任务要求
请原样重复下方条目，从第一行起，到包含“point(1420,45)”的那一行为止，首尾两行都包括在内。

+--

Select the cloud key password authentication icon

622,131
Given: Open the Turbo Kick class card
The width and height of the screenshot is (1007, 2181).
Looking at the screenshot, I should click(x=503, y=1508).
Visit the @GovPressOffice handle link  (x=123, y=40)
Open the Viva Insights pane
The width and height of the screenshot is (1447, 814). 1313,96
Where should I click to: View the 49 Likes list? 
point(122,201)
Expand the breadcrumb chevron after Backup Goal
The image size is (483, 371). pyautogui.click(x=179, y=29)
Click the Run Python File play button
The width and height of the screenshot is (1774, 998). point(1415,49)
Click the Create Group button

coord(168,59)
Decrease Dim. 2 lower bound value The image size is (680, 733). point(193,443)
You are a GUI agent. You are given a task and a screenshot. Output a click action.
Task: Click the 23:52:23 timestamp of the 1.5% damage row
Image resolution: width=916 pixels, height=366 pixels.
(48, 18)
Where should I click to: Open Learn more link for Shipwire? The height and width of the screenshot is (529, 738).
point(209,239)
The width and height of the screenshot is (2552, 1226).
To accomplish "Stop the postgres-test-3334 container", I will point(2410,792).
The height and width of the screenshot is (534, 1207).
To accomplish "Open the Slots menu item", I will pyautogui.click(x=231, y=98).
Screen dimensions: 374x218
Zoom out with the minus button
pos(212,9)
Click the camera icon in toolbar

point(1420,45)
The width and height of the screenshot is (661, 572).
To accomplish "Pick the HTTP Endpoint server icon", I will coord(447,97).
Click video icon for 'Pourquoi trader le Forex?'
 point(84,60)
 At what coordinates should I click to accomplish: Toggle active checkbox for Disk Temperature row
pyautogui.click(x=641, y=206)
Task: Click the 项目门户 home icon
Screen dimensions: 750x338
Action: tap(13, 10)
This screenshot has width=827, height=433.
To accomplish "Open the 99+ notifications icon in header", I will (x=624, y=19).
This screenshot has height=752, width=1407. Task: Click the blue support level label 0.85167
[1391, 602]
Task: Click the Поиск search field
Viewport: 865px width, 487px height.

+--

任务答案
Select the cloud key password authentication icon

622,131
Given: Open the Turbo Kick class card
The width and height of the screenshot is (1007, 2181).
Looking at the screenshot, I should click(x=503, y=1508).
Visit the @GovPressOffice handle link  (x=123, y=40)
Open the Viva Insights pane
The width and height of the screenshot is (1447, 814). 1313,96
Where should I click to: View the 49 Likes list? 
point(122,201)
Expand the breadcrumb chevron after Backup Goal
The image size is (483, 371). pyautogui.click(x=179, y=29)
Click the Run Python File play button
The width and height of the screenshot is (1774, 998). point(1415,49)
Click the Create Group button

coord(168,59)
Decrease Dim. 2 lower bound value The image size is (680, 733). point(193,443)
You are a GUI agent. You are given a task and a screenshot. Output a click action.
Task: Click the 23:52:23 timestamp of the 1.5% damage row
Image resolution: width=916 pixels, height=366 pixels.
(48, 18)
Where should I click to: Open Learn more link for Shipwire? The height and width of the screenshot is (529, 738).
point(209,239)
The width and height of the screenshot is (2552, 1226).
To accomplish "Stop the postgres-test-3334 container", I will point(2410,792).
The height and width of the screenshot is (534, 1207).
To accomplish "Open the Slots menu item", I will pyautogui.click(x=231, y=98).
Screen dimensions: 374x218
Zoom out with the minus button
pos(212,9)
Click the camera icon in toolbar

point(1420,45)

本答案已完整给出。